- **What to do**: Every line of the records below that holds the word "Collapse" belongs in the answer.

- **Records supplied**:
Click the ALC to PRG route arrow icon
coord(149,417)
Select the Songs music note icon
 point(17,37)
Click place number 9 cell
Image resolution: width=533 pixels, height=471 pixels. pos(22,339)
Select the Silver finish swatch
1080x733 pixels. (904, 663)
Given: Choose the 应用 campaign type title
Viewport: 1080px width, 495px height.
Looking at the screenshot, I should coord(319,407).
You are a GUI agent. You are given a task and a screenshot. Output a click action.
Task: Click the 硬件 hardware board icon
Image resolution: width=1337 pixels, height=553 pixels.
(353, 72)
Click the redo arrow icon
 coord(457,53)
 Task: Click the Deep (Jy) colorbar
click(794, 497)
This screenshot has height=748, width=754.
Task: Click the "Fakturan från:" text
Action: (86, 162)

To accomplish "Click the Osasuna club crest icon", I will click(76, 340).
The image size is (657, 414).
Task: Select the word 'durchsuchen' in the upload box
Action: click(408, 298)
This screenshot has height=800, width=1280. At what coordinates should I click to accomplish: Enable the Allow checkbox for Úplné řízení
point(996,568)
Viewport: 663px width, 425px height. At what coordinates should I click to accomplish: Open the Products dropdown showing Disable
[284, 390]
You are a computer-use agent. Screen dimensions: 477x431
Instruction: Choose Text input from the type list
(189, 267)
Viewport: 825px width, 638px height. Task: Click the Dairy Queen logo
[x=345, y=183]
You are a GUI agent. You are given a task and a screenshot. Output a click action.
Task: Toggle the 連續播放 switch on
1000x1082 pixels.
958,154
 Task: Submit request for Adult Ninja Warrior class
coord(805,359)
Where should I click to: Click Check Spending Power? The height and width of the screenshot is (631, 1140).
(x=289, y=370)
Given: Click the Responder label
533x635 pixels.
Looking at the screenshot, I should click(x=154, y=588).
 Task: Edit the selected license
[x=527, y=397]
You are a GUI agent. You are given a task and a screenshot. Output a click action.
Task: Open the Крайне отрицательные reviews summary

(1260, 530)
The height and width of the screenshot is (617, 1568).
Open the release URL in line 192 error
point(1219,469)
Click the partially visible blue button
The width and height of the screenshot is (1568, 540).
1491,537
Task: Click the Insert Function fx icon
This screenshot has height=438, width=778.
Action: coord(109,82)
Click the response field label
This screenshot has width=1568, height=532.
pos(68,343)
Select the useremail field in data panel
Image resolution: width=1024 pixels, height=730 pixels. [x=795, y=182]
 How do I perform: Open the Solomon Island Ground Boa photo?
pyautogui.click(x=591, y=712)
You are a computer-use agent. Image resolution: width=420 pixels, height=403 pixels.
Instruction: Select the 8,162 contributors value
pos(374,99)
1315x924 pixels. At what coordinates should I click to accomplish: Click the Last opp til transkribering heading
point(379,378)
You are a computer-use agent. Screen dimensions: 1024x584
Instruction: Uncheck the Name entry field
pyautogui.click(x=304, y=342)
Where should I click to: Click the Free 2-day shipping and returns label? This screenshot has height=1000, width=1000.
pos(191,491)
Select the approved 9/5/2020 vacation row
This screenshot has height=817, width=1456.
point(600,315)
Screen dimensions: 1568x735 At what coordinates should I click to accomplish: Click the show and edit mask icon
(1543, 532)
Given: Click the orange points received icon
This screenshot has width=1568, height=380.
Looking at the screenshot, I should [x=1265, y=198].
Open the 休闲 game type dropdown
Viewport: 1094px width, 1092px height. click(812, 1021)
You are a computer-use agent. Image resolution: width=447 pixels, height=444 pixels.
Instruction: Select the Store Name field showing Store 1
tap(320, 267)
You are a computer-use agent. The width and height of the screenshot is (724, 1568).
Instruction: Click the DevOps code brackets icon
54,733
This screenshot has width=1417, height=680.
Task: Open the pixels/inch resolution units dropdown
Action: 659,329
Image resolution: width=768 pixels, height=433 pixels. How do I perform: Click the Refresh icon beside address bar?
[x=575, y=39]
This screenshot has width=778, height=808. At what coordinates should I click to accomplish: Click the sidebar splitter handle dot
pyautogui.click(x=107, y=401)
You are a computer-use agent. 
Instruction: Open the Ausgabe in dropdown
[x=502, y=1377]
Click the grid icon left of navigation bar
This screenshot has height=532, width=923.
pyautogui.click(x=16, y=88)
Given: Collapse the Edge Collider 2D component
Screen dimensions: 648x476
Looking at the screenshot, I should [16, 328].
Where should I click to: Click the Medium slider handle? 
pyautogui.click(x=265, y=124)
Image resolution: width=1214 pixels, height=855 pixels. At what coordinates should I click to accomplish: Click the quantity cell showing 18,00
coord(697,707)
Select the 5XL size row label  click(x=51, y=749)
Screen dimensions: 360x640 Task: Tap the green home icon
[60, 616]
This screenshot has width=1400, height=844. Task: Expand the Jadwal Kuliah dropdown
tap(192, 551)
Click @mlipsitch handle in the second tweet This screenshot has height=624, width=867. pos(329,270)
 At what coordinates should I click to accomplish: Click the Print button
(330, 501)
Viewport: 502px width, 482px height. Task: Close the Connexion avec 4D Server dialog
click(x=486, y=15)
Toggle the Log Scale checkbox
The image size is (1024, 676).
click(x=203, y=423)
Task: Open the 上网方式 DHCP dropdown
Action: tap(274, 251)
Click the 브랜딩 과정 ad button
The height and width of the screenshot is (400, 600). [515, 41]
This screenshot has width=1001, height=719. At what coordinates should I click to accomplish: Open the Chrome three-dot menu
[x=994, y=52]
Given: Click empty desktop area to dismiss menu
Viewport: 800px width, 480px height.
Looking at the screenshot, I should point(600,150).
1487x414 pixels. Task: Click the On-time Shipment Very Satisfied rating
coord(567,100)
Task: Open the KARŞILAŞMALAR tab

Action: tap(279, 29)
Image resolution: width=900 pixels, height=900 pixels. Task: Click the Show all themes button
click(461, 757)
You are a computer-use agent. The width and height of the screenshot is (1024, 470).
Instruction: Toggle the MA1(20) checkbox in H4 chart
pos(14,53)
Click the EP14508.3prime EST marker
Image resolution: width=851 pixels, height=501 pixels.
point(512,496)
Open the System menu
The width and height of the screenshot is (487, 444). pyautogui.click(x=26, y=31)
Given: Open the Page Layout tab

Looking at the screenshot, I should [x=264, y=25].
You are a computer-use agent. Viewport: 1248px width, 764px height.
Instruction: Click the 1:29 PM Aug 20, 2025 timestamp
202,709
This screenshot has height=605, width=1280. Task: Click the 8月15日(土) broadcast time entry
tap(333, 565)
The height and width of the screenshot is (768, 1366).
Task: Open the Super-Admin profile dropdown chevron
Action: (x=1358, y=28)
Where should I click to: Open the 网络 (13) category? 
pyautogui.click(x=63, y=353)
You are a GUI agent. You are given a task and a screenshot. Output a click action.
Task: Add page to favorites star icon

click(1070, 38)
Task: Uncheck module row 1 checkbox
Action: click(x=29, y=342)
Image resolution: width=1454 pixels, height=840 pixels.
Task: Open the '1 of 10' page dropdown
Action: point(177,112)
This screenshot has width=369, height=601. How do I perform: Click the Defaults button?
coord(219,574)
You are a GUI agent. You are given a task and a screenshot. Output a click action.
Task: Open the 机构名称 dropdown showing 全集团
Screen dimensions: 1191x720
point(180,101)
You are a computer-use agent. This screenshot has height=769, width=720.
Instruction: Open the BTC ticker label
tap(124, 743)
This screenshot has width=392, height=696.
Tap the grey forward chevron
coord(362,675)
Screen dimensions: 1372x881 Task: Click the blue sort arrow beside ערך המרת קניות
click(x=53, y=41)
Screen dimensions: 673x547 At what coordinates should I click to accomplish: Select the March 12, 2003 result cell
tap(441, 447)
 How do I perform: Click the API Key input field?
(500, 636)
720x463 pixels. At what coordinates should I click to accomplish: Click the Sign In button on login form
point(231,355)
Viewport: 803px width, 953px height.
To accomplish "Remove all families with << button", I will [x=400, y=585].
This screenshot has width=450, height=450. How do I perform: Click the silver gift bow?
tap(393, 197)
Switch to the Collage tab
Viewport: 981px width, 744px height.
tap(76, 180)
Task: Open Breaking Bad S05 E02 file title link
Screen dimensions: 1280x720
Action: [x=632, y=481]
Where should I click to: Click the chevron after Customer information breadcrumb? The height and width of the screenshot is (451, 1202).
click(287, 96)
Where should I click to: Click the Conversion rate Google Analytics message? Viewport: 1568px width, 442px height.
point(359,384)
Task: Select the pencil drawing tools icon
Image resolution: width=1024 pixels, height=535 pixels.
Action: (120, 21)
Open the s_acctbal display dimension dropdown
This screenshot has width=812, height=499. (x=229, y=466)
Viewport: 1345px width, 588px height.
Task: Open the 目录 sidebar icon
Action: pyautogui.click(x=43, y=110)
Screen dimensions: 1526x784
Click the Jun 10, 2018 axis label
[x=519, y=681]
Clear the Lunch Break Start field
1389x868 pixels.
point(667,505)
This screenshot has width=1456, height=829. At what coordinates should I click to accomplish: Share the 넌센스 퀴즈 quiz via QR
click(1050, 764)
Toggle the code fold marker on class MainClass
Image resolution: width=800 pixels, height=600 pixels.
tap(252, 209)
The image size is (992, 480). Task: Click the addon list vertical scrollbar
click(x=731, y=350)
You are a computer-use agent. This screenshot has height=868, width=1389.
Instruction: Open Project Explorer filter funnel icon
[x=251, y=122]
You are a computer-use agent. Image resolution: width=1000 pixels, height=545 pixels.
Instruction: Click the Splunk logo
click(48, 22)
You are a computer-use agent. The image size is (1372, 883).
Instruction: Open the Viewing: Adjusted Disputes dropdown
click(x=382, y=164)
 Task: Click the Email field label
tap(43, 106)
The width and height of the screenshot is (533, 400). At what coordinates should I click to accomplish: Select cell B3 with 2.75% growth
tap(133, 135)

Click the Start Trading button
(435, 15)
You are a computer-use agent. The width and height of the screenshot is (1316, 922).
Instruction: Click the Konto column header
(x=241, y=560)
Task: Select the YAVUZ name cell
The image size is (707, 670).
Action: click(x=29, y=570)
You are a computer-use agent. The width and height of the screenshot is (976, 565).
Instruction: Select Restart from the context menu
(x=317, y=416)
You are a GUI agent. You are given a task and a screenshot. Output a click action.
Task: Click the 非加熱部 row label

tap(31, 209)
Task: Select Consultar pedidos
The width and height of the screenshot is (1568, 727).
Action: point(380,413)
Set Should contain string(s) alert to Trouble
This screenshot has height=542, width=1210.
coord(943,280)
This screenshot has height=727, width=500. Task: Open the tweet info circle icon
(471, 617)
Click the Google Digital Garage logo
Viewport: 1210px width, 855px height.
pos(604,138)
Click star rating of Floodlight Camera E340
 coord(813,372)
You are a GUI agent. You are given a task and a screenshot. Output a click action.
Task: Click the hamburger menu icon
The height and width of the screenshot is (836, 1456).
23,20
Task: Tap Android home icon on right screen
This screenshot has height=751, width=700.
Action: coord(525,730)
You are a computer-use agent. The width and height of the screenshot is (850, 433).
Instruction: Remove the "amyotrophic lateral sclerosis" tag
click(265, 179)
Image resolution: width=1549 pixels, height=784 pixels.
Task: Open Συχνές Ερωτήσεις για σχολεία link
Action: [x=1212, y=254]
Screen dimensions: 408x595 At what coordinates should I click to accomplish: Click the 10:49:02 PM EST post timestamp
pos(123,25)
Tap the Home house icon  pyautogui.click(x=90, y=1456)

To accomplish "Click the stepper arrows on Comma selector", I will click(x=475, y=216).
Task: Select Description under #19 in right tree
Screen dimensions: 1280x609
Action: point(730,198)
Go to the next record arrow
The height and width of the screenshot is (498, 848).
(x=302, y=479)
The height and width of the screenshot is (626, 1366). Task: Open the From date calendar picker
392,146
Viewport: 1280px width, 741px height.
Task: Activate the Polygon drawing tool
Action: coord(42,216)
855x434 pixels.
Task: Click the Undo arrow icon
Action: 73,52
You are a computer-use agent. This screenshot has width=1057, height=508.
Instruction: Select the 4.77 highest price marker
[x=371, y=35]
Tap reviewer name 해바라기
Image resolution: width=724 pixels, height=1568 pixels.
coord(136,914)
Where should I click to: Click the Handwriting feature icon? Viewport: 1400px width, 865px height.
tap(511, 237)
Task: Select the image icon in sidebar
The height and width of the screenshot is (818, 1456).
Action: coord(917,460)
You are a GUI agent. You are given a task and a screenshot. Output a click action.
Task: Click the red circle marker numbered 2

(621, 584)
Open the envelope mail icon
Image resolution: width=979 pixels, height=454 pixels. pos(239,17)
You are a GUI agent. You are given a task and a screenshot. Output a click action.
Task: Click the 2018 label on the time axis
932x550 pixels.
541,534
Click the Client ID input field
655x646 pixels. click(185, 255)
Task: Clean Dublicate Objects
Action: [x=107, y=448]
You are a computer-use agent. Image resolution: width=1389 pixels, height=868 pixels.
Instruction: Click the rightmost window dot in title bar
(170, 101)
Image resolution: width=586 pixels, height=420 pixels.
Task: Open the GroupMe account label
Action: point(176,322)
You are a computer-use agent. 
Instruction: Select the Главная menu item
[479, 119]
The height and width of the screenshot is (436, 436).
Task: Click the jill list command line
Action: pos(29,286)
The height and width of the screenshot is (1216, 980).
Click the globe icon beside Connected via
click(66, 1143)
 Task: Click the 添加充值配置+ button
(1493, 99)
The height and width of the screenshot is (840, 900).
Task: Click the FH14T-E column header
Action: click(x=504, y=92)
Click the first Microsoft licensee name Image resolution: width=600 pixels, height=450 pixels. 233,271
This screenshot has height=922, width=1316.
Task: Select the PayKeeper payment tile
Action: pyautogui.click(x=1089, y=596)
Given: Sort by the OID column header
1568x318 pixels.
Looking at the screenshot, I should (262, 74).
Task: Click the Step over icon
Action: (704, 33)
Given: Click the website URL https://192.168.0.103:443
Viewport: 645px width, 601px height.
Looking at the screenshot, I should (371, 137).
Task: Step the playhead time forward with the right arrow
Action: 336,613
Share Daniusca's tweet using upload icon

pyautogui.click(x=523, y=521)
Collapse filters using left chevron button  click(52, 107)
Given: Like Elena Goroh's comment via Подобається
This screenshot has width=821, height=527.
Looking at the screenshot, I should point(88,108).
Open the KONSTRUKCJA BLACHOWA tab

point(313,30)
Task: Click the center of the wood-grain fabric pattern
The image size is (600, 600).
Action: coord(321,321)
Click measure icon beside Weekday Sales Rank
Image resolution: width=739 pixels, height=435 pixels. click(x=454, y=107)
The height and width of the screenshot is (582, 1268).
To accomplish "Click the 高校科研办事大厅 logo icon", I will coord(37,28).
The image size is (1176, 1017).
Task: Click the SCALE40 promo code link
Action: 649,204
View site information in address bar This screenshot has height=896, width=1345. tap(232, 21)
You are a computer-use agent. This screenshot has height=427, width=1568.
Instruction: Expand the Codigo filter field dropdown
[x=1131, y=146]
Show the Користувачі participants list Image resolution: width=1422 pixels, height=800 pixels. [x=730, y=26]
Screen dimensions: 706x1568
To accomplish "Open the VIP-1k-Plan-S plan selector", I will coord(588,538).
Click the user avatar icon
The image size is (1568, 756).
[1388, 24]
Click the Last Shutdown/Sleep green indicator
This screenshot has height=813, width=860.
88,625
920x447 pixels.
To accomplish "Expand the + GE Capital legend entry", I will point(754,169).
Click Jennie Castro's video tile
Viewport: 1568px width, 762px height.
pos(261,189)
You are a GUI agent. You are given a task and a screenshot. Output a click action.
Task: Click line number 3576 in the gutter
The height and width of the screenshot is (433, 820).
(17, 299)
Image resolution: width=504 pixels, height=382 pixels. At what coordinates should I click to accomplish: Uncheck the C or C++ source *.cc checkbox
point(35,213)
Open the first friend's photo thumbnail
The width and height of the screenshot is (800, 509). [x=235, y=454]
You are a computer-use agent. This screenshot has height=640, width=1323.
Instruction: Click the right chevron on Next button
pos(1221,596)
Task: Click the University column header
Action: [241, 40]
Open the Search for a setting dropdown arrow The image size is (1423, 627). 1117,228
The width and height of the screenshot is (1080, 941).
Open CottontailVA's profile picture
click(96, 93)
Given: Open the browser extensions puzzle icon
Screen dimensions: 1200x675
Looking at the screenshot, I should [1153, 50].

- **Reply to the task**:
Given: Collapse the Edge Collider 2D component
Collapse filters using left chevron button  click(52, 107)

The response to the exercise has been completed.